Posted on Jun 3 • Originally published at techlogstack.com on May 31

GitHub Built the Internet's Code Platform — Then AI Agents Broke It

#distributedsystems #reliability #devops #webdev

257 incidents — May 2025 to April 2026; ~5 per week, every week, for 12 months straight
48 major outages — 112+ hours of total significant downtime
AI-agent PRs: 4M (Sept 2025) → 17M (Mar 2026) — 325% increase in six months
Actions usage: 500M min/week (2023) → 2.1B min/week (early 2026)
10x scaling plan launched October 2025; revised to 30x by February 2026
Mitchell Hashimoto (GitHub user #1299, 18 years, co-founder of HashiCorp) migrated Ghostty away

Between May 2025 and April 2026, GitHub experienced 257 incidents — 48 of them major outages. That's roughly one significant disruption every single week. The culprit wasn't a security breach, a botched deployment, or a rogue engineer. It was the thing GitHub had spent years celebrating: AI. Specifically, agentic AI workflows that turned one human developer's footprint into hundreds of commits, thousands of CI minutes, and a dozen simultaneous PR operations — all at once, across millions of accounts. GitHub had been built for humans. Agents are not human.

The Story

We started executing our plan to increase GitHub's capacity by 10X in October 2025, with a goal of substantially improving reliability and failover. By February 2026, it was clear that we needed to design for a future that requires 30X today's scale. The main driver is a rapid change in how software is being built. Since the second half of December 2025, agentic development workflows have accelerated sharply.

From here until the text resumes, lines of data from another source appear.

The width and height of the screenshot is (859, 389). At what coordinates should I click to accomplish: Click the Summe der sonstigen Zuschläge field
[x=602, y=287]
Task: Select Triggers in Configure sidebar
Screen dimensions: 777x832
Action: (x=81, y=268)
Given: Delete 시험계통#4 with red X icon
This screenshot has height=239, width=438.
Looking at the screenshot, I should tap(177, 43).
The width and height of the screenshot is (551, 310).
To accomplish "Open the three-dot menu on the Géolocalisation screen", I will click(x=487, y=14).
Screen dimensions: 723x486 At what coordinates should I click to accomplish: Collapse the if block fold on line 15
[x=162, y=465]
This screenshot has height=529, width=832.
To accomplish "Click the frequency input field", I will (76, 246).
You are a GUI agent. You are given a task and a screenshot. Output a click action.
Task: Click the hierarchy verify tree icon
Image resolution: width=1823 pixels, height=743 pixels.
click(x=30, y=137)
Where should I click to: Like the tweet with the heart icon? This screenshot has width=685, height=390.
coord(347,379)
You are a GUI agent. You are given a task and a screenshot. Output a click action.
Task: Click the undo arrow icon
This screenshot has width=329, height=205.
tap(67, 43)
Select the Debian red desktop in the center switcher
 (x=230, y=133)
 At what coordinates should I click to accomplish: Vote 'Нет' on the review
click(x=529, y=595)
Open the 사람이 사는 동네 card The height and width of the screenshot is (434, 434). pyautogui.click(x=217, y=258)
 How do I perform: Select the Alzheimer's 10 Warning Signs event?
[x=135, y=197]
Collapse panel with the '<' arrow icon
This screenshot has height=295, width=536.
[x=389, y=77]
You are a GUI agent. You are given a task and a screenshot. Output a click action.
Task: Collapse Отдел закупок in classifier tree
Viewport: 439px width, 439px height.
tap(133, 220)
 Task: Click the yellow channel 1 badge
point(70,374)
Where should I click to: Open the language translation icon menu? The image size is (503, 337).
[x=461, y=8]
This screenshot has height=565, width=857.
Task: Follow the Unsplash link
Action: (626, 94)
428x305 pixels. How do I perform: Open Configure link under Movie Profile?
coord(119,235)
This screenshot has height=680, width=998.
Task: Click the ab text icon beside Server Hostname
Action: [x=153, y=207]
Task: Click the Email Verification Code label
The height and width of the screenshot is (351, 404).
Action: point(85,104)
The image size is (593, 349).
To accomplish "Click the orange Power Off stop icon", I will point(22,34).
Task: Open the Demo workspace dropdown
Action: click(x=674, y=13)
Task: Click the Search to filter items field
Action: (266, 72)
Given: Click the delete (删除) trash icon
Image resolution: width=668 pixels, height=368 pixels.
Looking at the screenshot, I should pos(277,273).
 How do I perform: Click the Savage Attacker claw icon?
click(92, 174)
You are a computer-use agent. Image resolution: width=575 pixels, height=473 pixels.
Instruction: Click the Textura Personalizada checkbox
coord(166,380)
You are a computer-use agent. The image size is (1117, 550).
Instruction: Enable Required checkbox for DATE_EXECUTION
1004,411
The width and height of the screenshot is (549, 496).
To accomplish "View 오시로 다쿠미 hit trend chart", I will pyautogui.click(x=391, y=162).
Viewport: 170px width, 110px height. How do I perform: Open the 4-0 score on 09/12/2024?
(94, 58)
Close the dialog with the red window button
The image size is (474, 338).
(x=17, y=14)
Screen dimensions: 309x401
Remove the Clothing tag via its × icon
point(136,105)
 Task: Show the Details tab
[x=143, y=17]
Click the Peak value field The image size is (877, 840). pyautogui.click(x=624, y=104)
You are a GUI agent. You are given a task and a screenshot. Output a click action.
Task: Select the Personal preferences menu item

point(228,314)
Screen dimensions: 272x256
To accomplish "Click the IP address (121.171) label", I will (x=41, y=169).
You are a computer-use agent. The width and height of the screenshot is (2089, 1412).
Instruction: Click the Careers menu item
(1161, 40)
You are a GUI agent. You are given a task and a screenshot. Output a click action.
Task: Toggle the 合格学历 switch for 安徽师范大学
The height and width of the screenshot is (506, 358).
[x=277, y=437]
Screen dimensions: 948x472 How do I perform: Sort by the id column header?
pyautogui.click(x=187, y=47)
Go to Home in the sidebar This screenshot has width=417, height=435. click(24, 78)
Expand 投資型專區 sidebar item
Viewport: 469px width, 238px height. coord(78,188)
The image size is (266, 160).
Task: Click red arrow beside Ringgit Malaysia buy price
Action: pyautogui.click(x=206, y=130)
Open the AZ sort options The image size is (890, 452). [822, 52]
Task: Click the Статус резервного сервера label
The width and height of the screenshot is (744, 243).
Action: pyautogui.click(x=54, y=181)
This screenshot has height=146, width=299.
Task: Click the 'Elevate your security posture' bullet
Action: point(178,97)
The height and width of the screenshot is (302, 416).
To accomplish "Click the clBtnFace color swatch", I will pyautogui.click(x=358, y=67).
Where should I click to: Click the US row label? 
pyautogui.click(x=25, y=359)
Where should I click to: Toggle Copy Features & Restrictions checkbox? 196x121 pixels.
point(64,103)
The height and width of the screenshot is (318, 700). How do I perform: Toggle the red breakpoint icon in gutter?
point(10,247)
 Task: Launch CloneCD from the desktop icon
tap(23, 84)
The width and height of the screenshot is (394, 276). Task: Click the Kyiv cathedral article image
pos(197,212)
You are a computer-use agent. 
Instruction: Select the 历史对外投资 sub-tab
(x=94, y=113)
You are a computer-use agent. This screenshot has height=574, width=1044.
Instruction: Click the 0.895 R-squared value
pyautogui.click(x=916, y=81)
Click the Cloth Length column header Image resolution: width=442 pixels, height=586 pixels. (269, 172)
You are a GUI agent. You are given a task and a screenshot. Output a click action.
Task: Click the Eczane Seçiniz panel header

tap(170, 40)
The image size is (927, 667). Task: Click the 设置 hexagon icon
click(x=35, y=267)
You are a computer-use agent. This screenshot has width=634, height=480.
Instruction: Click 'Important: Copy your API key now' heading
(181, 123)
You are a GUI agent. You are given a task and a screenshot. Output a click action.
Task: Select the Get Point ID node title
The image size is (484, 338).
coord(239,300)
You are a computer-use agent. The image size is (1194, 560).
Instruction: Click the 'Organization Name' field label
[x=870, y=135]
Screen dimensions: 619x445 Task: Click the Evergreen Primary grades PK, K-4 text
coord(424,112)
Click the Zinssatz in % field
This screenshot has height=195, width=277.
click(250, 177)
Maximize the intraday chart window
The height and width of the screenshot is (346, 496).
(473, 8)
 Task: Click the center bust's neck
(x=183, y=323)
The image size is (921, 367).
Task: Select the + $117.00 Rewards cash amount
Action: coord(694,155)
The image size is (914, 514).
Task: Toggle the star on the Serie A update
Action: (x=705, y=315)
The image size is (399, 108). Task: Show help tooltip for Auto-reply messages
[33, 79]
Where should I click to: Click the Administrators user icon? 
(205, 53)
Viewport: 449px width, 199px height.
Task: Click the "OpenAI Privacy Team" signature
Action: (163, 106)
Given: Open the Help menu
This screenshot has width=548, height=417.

— Vlad Fedorov, CTO of GitHub, GitHub Engineering Blog, April 28, 2026

For most of its existence, GitHub has been one of the most reliable platforms on the internet. Developers took it for granted the way they take electricity for granted — always on, always there, a utility so dependable it disappeared into the background. That changed in 2025. Not because GitHub's engineers got worse. Not because the codebase got sloppier. But because something fundamental changed about who — or more precisely, what — was using GitHub. AI coding agents arrived at scale, and they didn't behave anything like the human developers the platform was built for.

In 2024, GitHub logged 119 service incidents, including 26 major ones — frustrating, but manageable. Then, between May 2025 and April 2026, incident monitoring service IncidentHub tracked 257 separate incidents, of which 48 were classified as major outages. February 2026 alone produced 37 incidents — the worst month on record. GitHub Actions suffered 57 outages in the same 12-month stretch. On May 15, 2026, a single Actions degradation caused 42% of all Actions runs to fail at peak impact.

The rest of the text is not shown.